Со временем произошло некоторое официальное распределение обязанностей. Избрали ответственных за практические нужды общины и назвали их диаконами. Пресвитеры и епископы стали духовными наставниками паствы и решали спорные вопросы. Эти священнослужители избирались из среды самих же верующих, и, конечно, ими оказывались самые достойные. Храма, литургии, множества обрядов у них тогда не было и не могло быть, но Церковь существовала именно своей внутренней общинной жизнью.

— Слушай, — сказала я на это, — как было бы здорово, если бы церковь и сегодня была такой.

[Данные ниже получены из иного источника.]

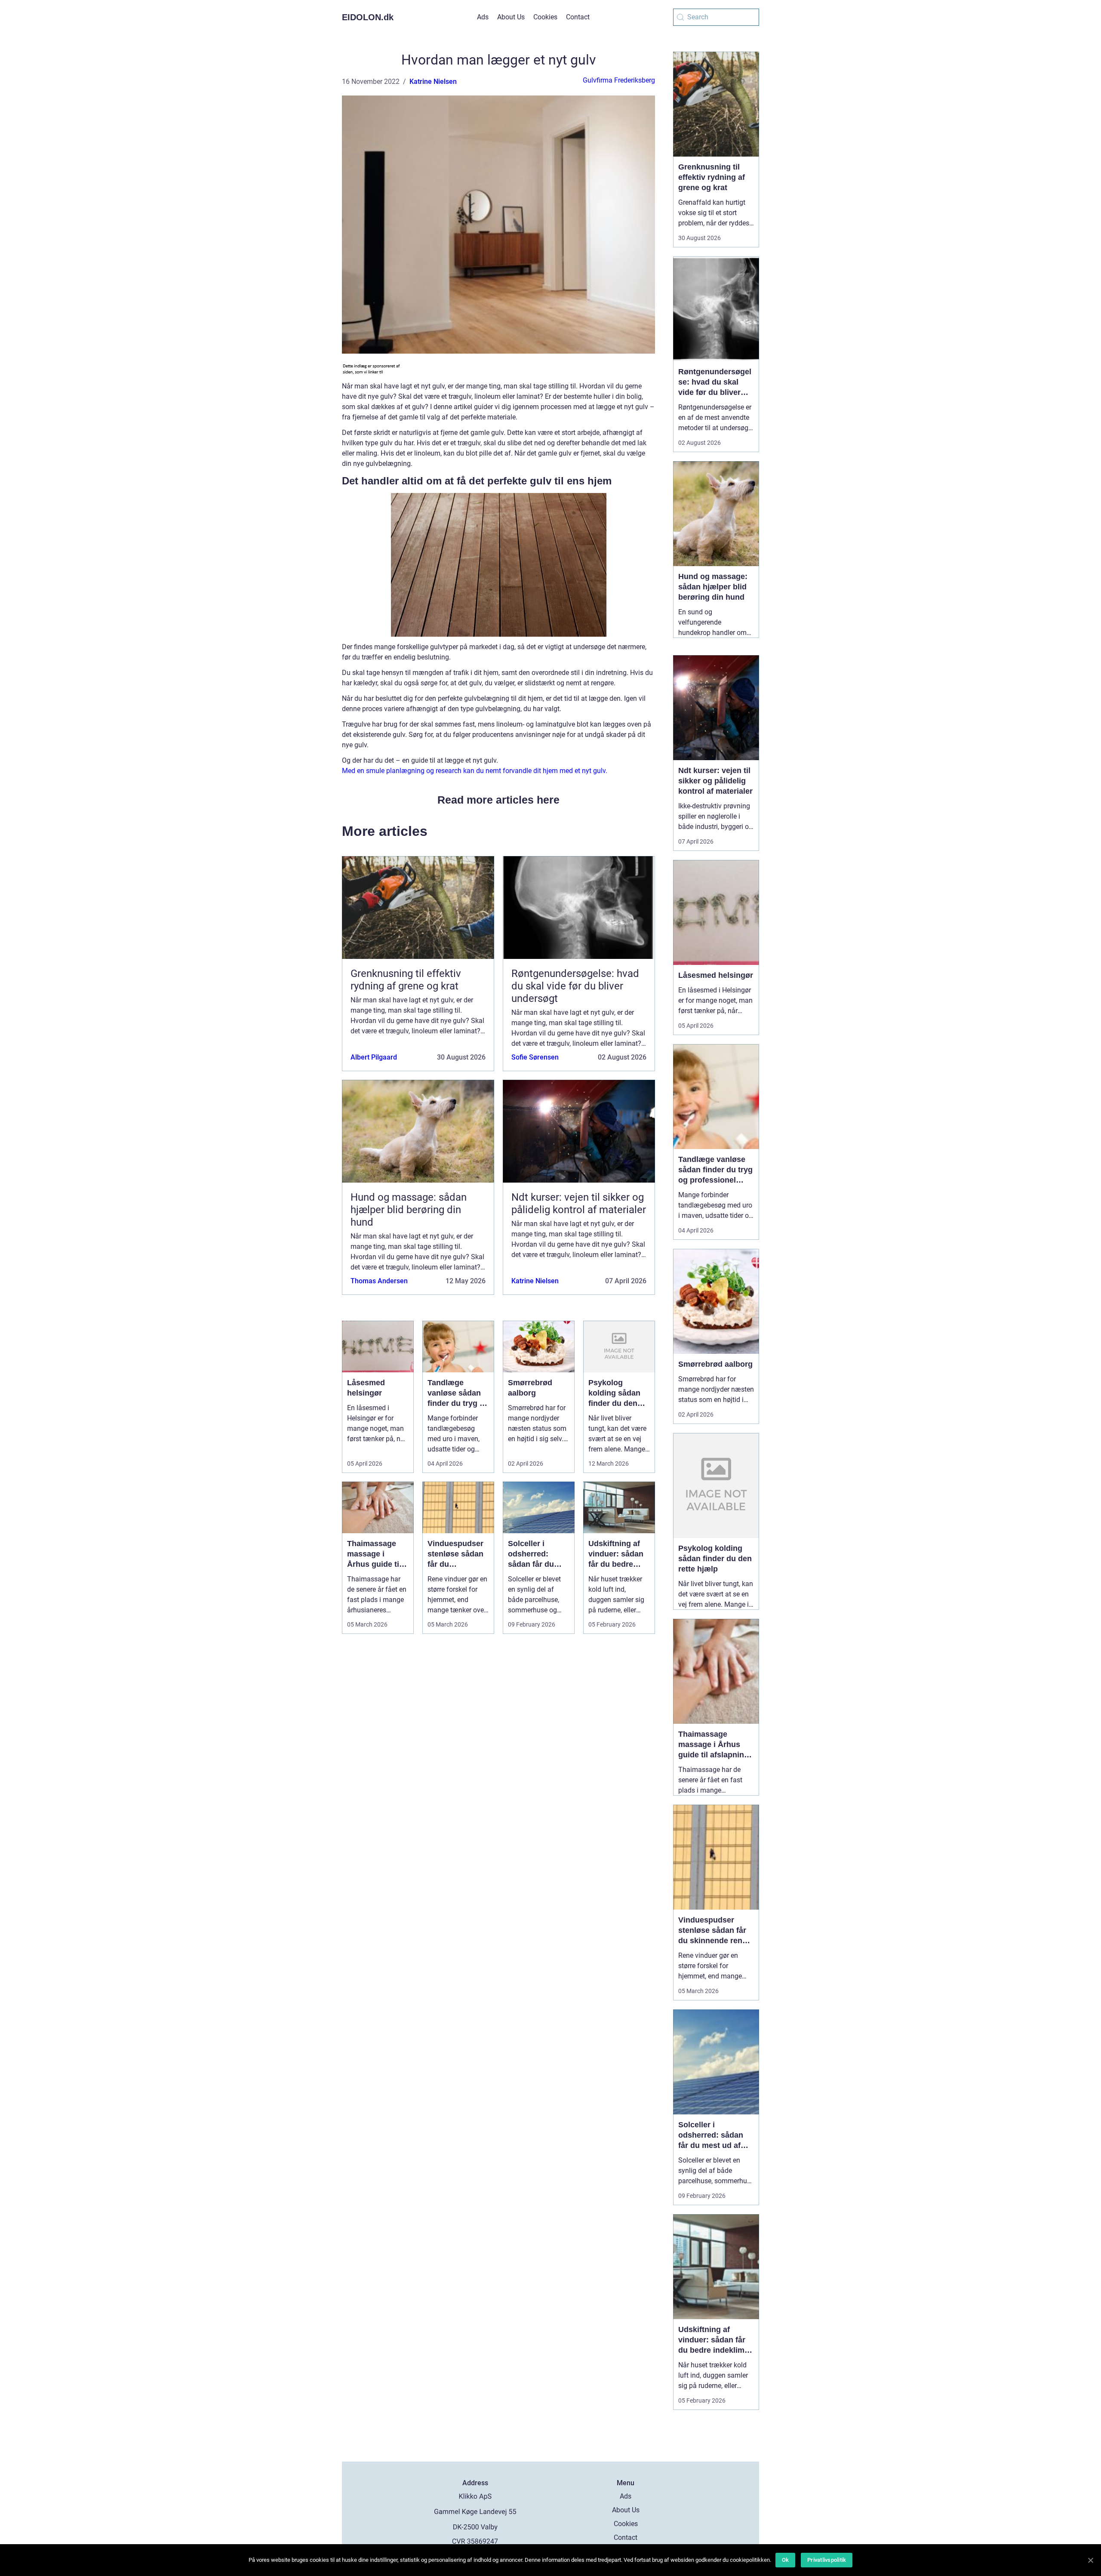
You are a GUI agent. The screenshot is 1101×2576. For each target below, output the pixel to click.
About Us (511, 17)
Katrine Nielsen (433, 81)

— Видишь ли, Нина, — с грустью отозвался он, — отступление от этого шло веками. Когда христианство вышло из подполья и стало государственной религией, многое изменилось. В церковь влилось огромное количество бывших язычников. У верующих возникли разномыслия. Стали дискутировать, скажем, о том, стоит ли украшать возводимые теперь храмы изображениями, рисовать лик Христа. Не вызовет ли это у неофитов, привыкших к идолопоклонству, стремления приписывать рисункам какую-то магическую силу? Ведь поклонение изображениям запрещено второй заповедью закона Божьего.

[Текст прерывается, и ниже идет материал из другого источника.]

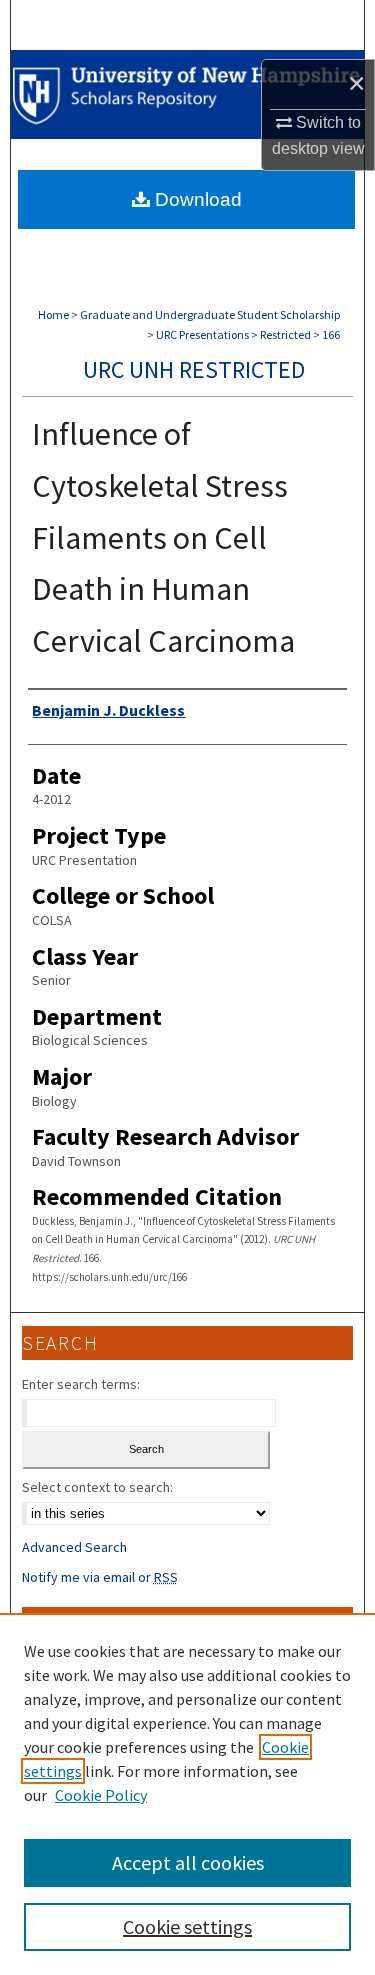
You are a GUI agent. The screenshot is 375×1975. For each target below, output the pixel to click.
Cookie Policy (101, 1795)
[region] (187, 1794)
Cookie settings (187, 1926)
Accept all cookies (188, 1862)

Так же и с днем богослужения. Обычай праздновать первый день недели появился с середины II века. Здесь большую роль сыграло желание отмежеваться от иудеев, особенно после восстания Бар-Кохбы в 135 году. Император Адриан с величайшей жестокостью подавил это кровопролитное восстание евреев и запретил не только еврейскую религию, но и празднование субботы по всей Римской империи. Этот запрет побудил часть христиан начать вместо субботы праздновать день Солнца, первый день недели, который тоже оказался памятным, ведь в воскресенье Христос воскрес. А Константин в IV веке окончательно закрепил эту практику, приказав «в достопочтенный день Солнца» ходить в храм и воздерживаться от работы.

— Постой, — остановила его я, — почему в Евангелии написано, что воскресенье — это первый день недели? Я вообще-то привыкла думать, что это понедельник.

— В Советском Союзе понедельник, — улыбнулся он, — а в большинстве других календарей и в Библии — воскресенье.

— Н-да, — сказала я, — ты меня озадачиваешь.

Мне почему-то хотелось верить, что все, существующее в церкви, установлено самим Богом. Я не умела тогда рассуждать о границах полномочий самой церкви. На эту мысль меня навел впоследствии отец Сергий. Он сказал, что Церкви Иисус оставил право самостоятельно решать что правильно, а что нет. Это казалось логичным, но до определенной степени. Не мог же Он дать ей право ревизовать, скажем, десять заповедей, думала я. Это же классика!

То, с каким трудом прокладывали себе путь иконы, также заставляло задуматься. Один Вселенский собор запрещал иконопочитание, как грех против невидимого Бога, другой утверждал его. И так семь раз! Так в каком же случае устами церкви говорил Бог?